Luis Rayo, el héroe olvidado del accidente ferroviario de 1971 en Jaén
El Gobierno franquista concedió a este sargento días después del accidente la medalla de la Beneficencia por su intervención, pero nunca llegó a recibirla.
La investigación apunta a la rotura de la vía como principal hipótesis del accidente de Adamuz
La madrugada del 12 de septiembre de 1971 la colisión de un tren Talgo que cubría la línea Málaga-Madrid contra un convoy de mercancías dejó seis personas fallecidas y 25 heridas cerca del apeadero de Marmolejo, en la provincia de Jaén.
El número de víctimas en el que fue uno de los principales accidentes ferroviarios del siglo XX en España podría haber sido aún mayor de no ser por las rápidas tareas de rescate que realizaron numerosos vecinos de los pueblos limítrofes.
Al frente de ese dispositivo se encontraba el sargento Luis Rayo Olmo, que era el comandante del puesto de Marmolejo, que, en compañía de los guardias del cuartel y de un buen número de voluntarios que se fueron sumando, llevaron a cabo un operativo de ayuda y rescate que permitió salvar vidas humanas.
Días después del accidente, el Gobierno franquista concedió a Luis Rayo la medalla de la Beneficencia para reconocer una intervención "tan rápida y eficaz como arriesgada y meritoria", según decía en la carta recibida desde el Ministerio de la Gobernación.
Sin embargo, el agente, fallecido en 2002 siendo ya capitán, no llegó nunca a recibir tal distinción, algo que sus familiares creen que se debió a que Luis Rayo no era una persona afecta al régimen franquista.
Carta al ministro Marlaska
"Mi padre murió sin recibir ese reconocimiento y yo llevo muchos años reclamando esa medalla porque me parece que es un gesto de reparación histórica", comenta a EFE su hija, Montserrat Rayo, que esta semana ha enviado una carta al ministro del Interior, Fernando Grande-Marlaska, exponiéndole el caso de su padre.
Rayo asegura que su padre "no era un guardia civil al uso de la época", sino que "mostraba cierta predilección hacia la instauración de la democracia y tenía un comportamiento más propio de las personas con ideología progresista".
De hecho, recuerda que en uno de los pueblos donde estuvo destinado, Mancha Real, los vecinos lo conocían como el "teniente rojo". Y aquí también, rememora, no tuvo inconveniente en abrir las puertas del cuartel a los miembros del Partido Comunista una vez legalizado el partido.
Luis Rayo sí que recibió, a título póstumo, en 2003 la medalla de oro de Marmolejo, aunque su hija no la recogió hasta un emotivo acto en 2022, dos décadas después de su muerte.
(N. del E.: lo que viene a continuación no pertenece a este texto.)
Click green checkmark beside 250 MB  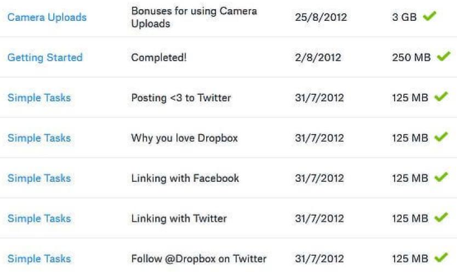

Y el capitán Rayo también cuenta con el nombre de una calle en su pueblo natal, Noalejo.
"Creo que su audacia y entrega, más allá del deber, lograron salvar vidas y evitar un mayor sufrimiento entre las víctimas", evoca Montserrat Rayo, que recuerda cómo, siendo una niña, vio salir a su padre del cuartel para dirigirse, veloz, a ayudar a los heridos del accidente ferroviario.
La colisión entre el Talgo, que entonces era la alta velocidad de la época, y un tren de mercancías se produjo en el paraje conocido como Puente Quebrado, curiosamente el mismo trayecto de uno de los trenes accidentados esta semana en Adamuz (Córdoba).
Según las crónicas de la época, el choque se produjo en una curva pronunciada y visibilidad reducida, y el Talgo alcanzó por detrás a un tren de mercancías que circulaba por la misma vía y que se encontraba reduciendo su velocidad para realizar una maniobra de apartado en el apeadero de Arjonilla, próximo a Marmolejo.
Los heridos fueron evacuados inicialmente a los hospitales de Andújar y Jaén, mientras que los casos más graves fueron trasladados posteriormente a centros sanitarios de Madrid, como el Hospital de La Paz y la Ciudad Sanitaria Provincial.
Sin camillas ni ambulancias
Recuerda Montserrat Rayo que si ahora, en Adamuz, era lo más demandado la noche del accidente, en Marmolejo las camillas se tuvieron que improvisar con chapas y restos del tren siniestrado. "Solo tenían las manos y las primeras ambulancias fueron los coches de los vecinos", expone.
Las crónicas de los medios de la época también destacan la rápida actuación del personal sanitario, así como la colaboración de vecinos de Marmolejo y Arjonilla, las dos localidades más cercanas al siniestro, que acudieron de inmediato a prestar ayuda y a donar sangre.
El rescate se prolongó durante horas, especialmente debido a la necesidad de liberar a pasajeros atrapados entre los hierros (especialmente dificultoso resultó el rescate de una mujer malherida que perdió a su niño) y asegurar la zona para evitar nuevos riesgos.